Stored items:

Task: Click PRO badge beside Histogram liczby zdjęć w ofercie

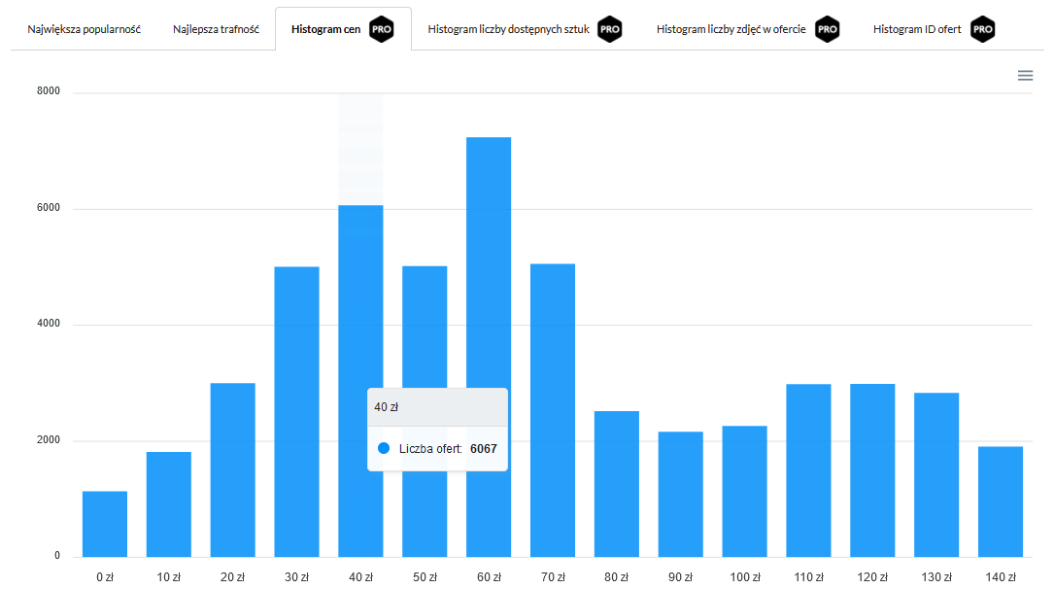Action: [x=827, y=29]
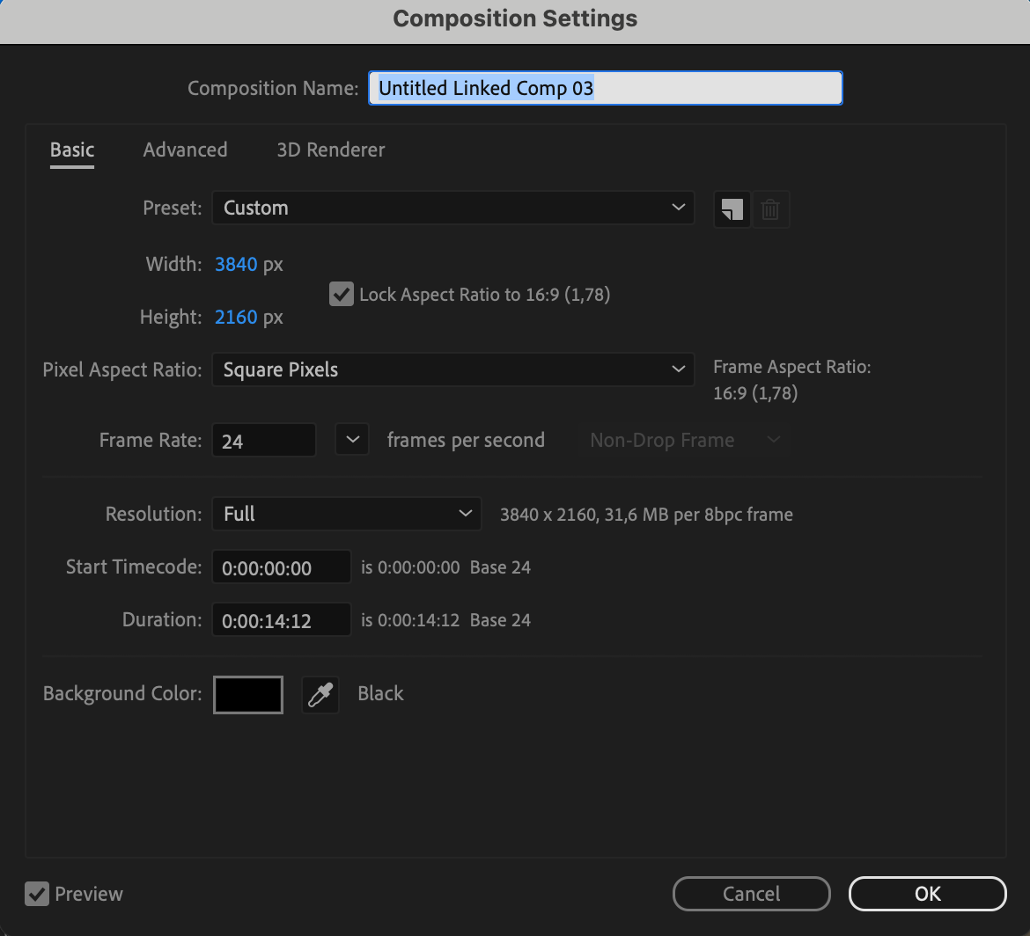Open the black Background Color swatch
This screenshot has height=936, width=1030.
pos(248,695)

## WHAT THIS TASK INVOLVES
Each line of the data above should be reproduced without alteration, and no picture should appear in the copy.

## ANSWER FOR THIS EXERCISE
Task: Click PRO badge beside Histogram liczby zdjęć w ofercie

Action: [x=827, y=29]
Open the black Background Color swatch
This screenshot has height=936, width=1030.
pos(248,695)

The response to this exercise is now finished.